Skip to main content
"""
Cache Model Response
=============================

Example showing how to cache model responses to avoid redundant API calls.
"""

import time

from agno.agent import Agent
from agno.models.openai import OpenAIResponses

# ---------------------------------------------------------------------------
# Create Agent
# ---------------------------------------------------------------------------
agent = Agent(model=OpenAIResponses(id="gpt-4o", cache_response=True))

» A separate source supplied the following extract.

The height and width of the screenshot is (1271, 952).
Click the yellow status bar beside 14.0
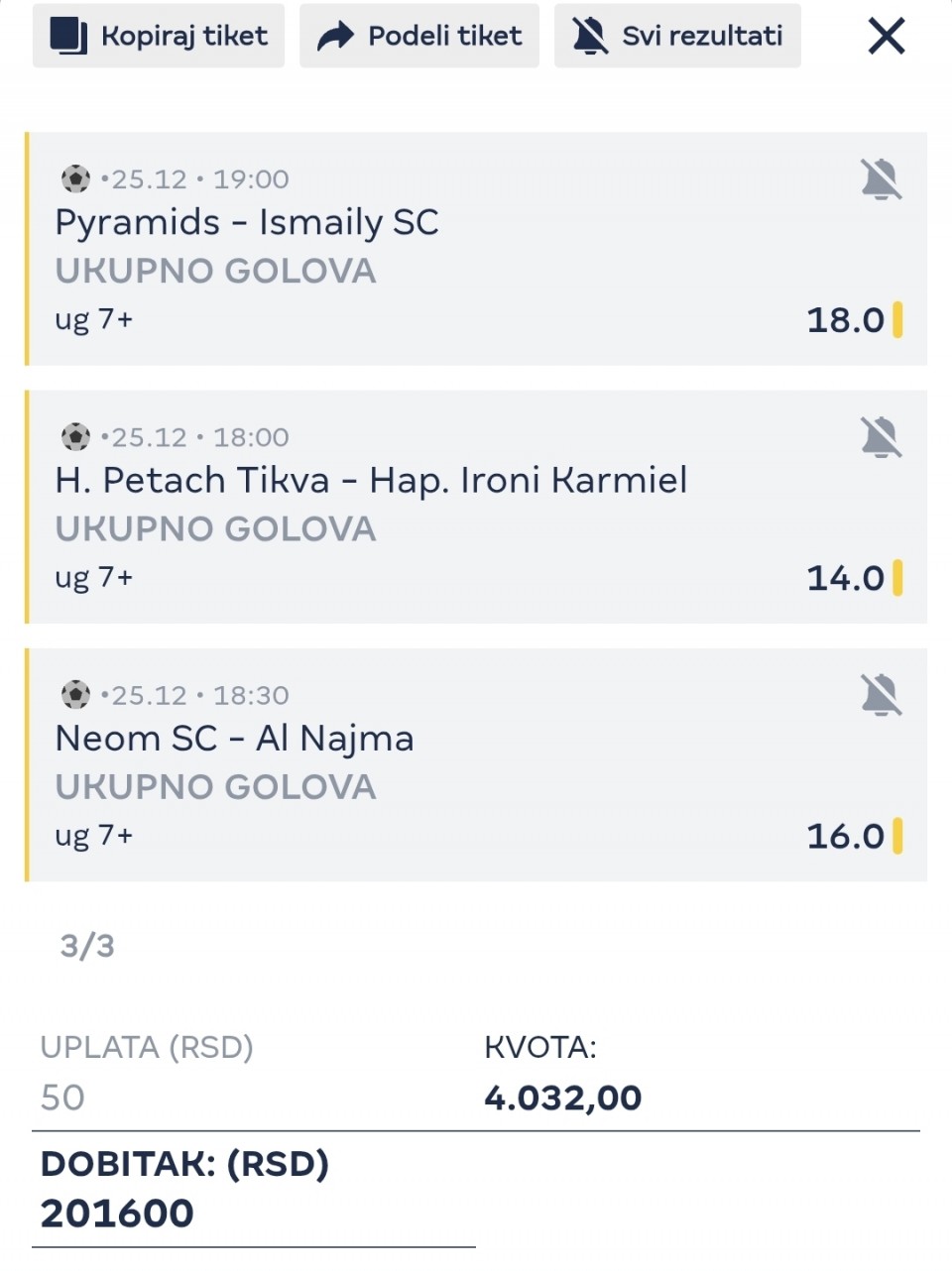(x=897, y=578)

# ---------------------------------------------------------------------------
# Run Agent
# ---------------------------------------------------------------------------
if __name__ == "__main__":
    # Run the same query twice to demonstrate caching
    for i in range(1, 3):
        print(f"\n{'=' * 60}")
        print(
            f"Run {i}: {'Cache Miss (First Request)' if i == 1 else 'Cache Hit (Cached Response)'}"
        )
        print(f"{'=' * 60}\n")

        response = agent.run(
            "Write me a short story about a cat that can talk and solve problems."
        )
        print(response.content)
        print(f"\n Elapsed time: {response.metrics.duration:.3f}s")

        # Small delay between iterations for clarity
        if i == 1:
            time.sleep(0.5)

Run the Example

# Clone and setup repo
git clone https://github.com/agno-agi/agno.git
cd agno/cookbook/02_agents/14_advanced

# Create and activate virtual environment
./scripts/demo_setup.sh
source .venvs/demo/bin/activate

python cache_model_response.py